Now that IBM has structured its CISO organisation, worked on awareness and education at both user and board level and implemented the right tooling with SIEM and Mandiant amongst others : what’s next? “Innovation at IBM is run by SMAC: social, mobile, cloud and analytics. Yet again, those trends are subject to high risk of data loss”, Mohr explains.

1.Social
“Social is a big challenge, with regard to both privacy and security. IBM Connections has 1,18 Million file shares and 45 Million downloads. We have to put some control in. We of course have our social media guidelines on how to behave on social networks. We also have a content monitoring tool, to see if confidential information is protected in ‘locked’ documents. But social requires your attention.”

2.Mobile

“We have 115.000 personally owned end point devices that could connect with the network. We cannot disallow them to use them for their work. We do install MDM software to monitor connections and exfiltrations. Maas360 by Fiberlink, a company that we purchased, has administrative rights and can inforce regular password change, minimum password length, screen locker use, and so on. It even has a secure browser. We monitor both misuse and loss with this MDM software.”

3.Cloud

“There’s a standardization process regarding cloud going on for the moment. Still, we’re setting minimum requirements in terms of external certificates that we trust. Our advice to the divisions is to make sure their application is controllable, can be reset and is guaranteed not to leak information.
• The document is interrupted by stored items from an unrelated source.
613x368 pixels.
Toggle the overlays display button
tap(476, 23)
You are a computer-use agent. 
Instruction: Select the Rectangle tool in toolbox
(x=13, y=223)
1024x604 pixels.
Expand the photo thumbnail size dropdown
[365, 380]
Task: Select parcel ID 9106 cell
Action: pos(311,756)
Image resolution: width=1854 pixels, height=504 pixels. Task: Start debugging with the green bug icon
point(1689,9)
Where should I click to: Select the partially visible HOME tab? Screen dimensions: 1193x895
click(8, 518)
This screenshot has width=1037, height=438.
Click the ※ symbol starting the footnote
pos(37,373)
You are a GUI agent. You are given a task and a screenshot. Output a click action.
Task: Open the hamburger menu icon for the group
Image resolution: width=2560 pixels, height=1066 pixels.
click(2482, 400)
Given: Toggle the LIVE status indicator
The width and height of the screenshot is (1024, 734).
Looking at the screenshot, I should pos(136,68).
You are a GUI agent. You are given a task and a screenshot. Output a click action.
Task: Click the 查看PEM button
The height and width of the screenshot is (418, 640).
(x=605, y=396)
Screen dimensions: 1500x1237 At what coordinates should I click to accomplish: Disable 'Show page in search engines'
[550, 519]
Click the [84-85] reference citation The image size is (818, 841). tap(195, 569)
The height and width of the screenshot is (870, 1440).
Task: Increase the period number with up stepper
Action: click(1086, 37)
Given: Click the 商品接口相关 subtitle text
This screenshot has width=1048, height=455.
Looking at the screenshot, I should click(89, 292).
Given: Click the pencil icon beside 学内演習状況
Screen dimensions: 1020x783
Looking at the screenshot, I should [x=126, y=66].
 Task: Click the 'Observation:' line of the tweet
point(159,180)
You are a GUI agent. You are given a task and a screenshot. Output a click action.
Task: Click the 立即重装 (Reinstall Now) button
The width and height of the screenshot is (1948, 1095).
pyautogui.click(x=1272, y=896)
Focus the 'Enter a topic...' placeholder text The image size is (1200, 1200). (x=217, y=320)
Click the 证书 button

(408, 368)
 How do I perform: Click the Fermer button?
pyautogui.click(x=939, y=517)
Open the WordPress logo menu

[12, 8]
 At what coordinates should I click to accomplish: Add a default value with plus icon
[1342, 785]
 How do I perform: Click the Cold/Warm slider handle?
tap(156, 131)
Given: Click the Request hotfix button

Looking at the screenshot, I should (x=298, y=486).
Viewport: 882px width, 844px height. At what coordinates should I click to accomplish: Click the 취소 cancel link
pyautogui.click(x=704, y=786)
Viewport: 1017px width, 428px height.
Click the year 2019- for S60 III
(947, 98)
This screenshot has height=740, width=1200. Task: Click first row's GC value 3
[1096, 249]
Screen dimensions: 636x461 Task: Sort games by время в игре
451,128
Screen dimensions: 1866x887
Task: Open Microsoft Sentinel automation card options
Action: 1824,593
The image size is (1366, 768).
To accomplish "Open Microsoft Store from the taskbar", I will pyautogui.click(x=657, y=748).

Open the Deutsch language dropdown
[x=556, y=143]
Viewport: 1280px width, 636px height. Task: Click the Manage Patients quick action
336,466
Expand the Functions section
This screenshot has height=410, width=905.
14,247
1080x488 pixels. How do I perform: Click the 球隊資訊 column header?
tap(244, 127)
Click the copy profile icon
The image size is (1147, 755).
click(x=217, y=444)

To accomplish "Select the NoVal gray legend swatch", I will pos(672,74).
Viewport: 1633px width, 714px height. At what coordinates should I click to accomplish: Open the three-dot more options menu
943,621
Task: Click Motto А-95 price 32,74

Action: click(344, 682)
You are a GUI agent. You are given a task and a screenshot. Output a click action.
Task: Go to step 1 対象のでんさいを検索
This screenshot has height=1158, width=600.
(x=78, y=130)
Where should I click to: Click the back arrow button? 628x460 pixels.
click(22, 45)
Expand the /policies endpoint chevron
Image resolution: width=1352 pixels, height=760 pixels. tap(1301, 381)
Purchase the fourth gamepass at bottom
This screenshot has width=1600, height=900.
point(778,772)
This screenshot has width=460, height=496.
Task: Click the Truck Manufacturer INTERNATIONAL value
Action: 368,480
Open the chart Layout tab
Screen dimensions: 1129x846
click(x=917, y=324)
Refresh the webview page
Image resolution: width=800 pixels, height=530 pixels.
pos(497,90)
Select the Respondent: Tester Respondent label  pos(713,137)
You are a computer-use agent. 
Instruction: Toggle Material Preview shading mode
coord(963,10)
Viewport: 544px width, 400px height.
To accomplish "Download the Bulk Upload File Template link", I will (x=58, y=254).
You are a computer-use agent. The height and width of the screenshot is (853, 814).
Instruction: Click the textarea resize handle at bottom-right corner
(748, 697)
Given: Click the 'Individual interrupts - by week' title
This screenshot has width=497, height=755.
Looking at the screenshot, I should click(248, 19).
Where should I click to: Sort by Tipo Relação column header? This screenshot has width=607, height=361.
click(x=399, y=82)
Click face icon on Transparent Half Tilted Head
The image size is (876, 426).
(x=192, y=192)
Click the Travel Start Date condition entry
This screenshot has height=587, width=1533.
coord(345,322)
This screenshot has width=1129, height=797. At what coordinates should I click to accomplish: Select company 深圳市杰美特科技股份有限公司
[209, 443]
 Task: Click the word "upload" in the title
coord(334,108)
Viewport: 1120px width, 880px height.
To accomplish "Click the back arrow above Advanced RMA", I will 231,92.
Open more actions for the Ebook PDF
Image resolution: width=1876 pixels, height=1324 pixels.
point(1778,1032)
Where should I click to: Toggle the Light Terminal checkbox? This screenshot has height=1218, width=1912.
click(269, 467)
Those are similar to the requirements we had in mainframe security days. Yet again, cloud is like old-fashioned data centre business.”
“We are also having discussions around data privacy. Do you use a local or an intercontinental cloud? We have a patent on a location-aware cloud that verifies if your cloud is allowed to transfer data across geographies, for privacy reasons. As from January 2015, personal data of Russians may only be processed in Russia. That’s a challenge.”

4.Single-sign on

“With 435,000 employees and 20 to 25% going in and out year over year, we need to closely monitor off-boarding of departing contractors. Single sign-on will help us to have clean and more secure systems. It allows you to have your applications under control. It is not just a nice to have for the user.”
Even with all the technology and the entire CISO organization in place, Mohr cannot protect everything the same way. “We therefore launched a data governance process a year ago. Every business unit VP – assigned data stewards – had to give us certain information about their applications, so that we could categorize it in our risk map and SIEM. It helped us to define the crown jewels of the company and protect them better.”